Today, reading a book about some people on a submarine may not evoke the startled sense of wonder that it must have in the 19th century. Nevertheless, when I read this book as a child, I loved it.
Even then I understood many of the deficiencies in the science and geography, being aware that Jules Verne didn’t have access to the information we have today. It didn’t bother me. I took it for what it was, an amazing story about amazing things and amazing people at an amazing time. Jules Verne was one of those amazing writers who could give you a dollop of education that you would never notice because you were so swept up in the adventure.
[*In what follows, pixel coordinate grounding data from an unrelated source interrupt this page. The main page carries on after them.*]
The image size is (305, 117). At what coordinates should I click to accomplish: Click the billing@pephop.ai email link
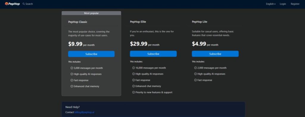click(x=84, y=112)
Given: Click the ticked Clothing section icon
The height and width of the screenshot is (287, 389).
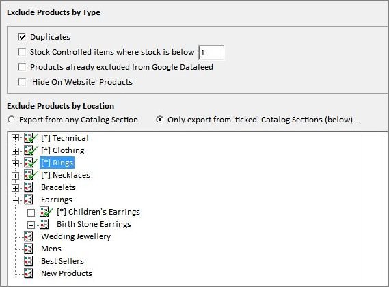Looking at the screenshot, I should pyautogui.click(x=31, y=150).
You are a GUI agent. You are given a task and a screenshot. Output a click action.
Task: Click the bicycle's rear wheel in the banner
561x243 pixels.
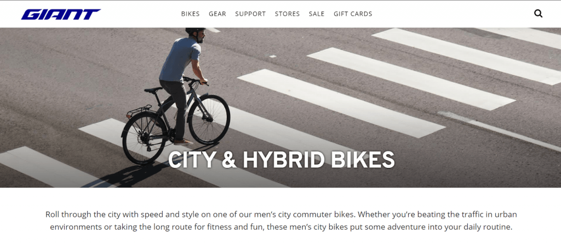click(144, 139)
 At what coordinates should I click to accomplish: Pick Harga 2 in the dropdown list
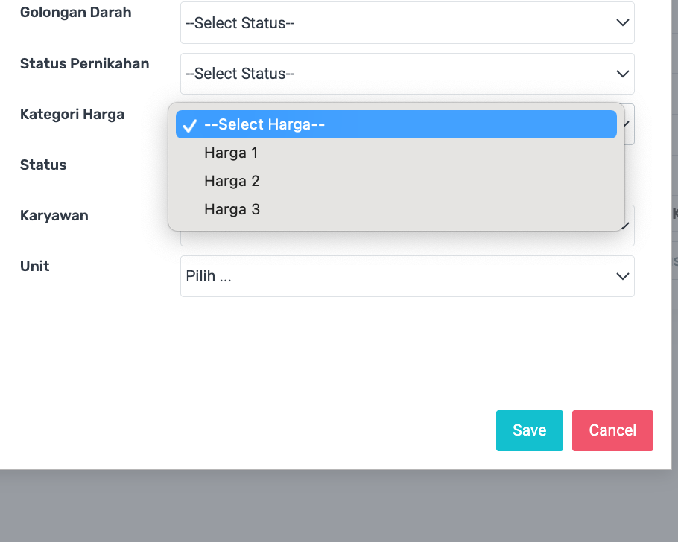(232, 182)
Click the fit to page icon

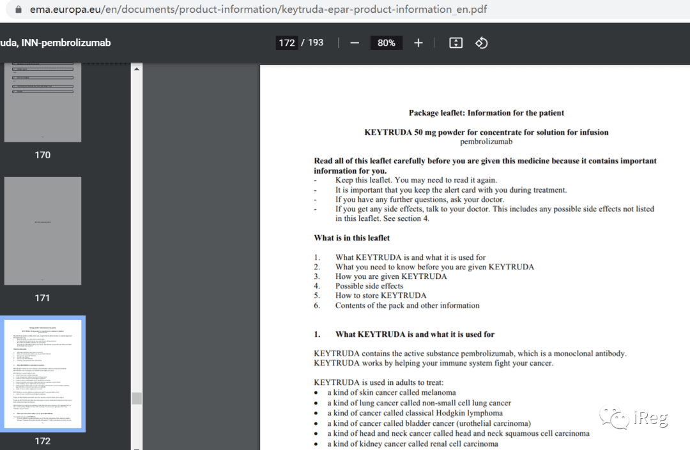point(456,43)
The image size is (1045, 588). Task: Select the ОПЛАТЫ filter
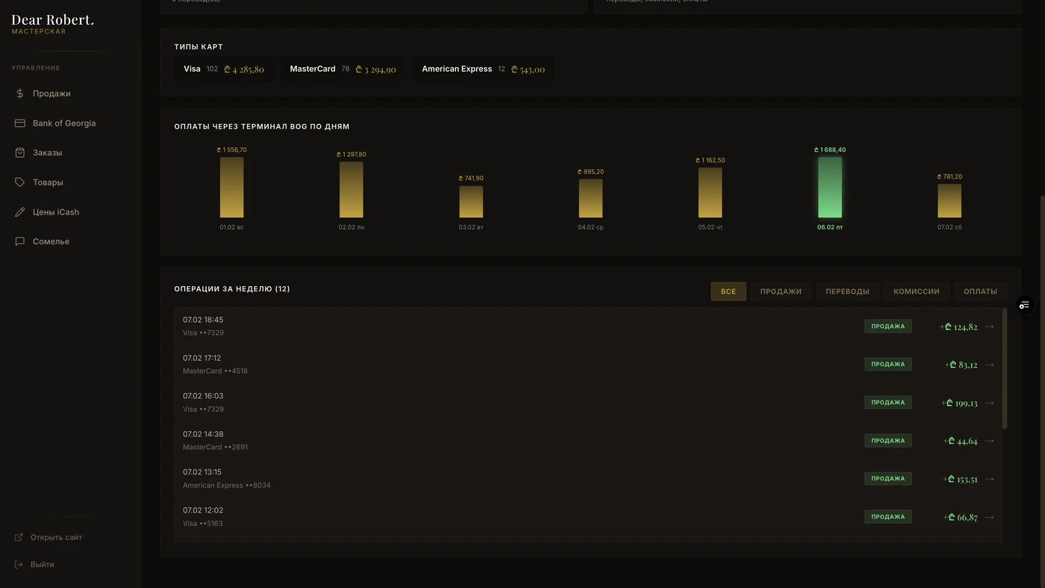[x=980, y=291]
I have never re-read this book, so these days I’m much more familiar with the Walt Disney film. As much as I love that film, I wish they had dealt with more of the things that are in the novel. The first part of the book involves the search for whatever is destroying ships at sea. One thing I remember well is the proposed solution to the mystery of ships being destroyed. It was suspected to be a narwhal, a sort of whale with a huge unicorn-like horn, which one could imagine puttin a hole in a ship and sinking it. So it was perfectly natural that to investigate the destruction of ships at sea the authorities would send a marine biologist, Dr Arronax. But the cause of the attacks is a man-made one. Capt Nemo, a bit of a mad scientist with a view toward revenge, has somehow arranged for the construction of an amazing submarine. How could he construct such a thing without anyone in the world ever knowing anything about it? That’s a question never tackled in works of this kind. (It’s an especially interesting question for many of James Bond’s enemies, who have built the most elaborate and amazing buildings, ships, underground lairs, and so on, without anyone ever noticing the incoming and outgoing of a huge amounts of raw materials and workers. Where do these evil geniuses get their materials from? Where do they hire their staff? Perhaps there’s a recruitment agency somewhere specifically for henchmen.) Often in fiction the “how” has to be overlooked so that we can get on with the story. Captain Nemo has this power, he has this crew, and he has this ship, and he uses them too. Unlike a lot of classic villains, Capt Nemo is himself a sympathetic character. We feel his pain and sympathise with his plight. When Prof Arronax realises how evil Nemo is he decides to try and persuade him to turn back to the good side. And it seems just plausible. But it doesn’t happen.
Among the things that happen in the book that the movie does not touch upon are a visit to the South Pole, a visit to Atlantis, and the Nautilus getting caught in a maelstrom.
This book is definitely the stuff that adventures are made of, and writers have been drawing on it for 150 years. (Shameless plug: it is also the inspiration for my short story, 20,000 Yards Across the Frontier, which also forms a segment of my novel, Copout.) Jules Verne’s masterpiece is the fuel for generations of aventurelust.
I recommend it highly. I probably should even read it again sometime soon.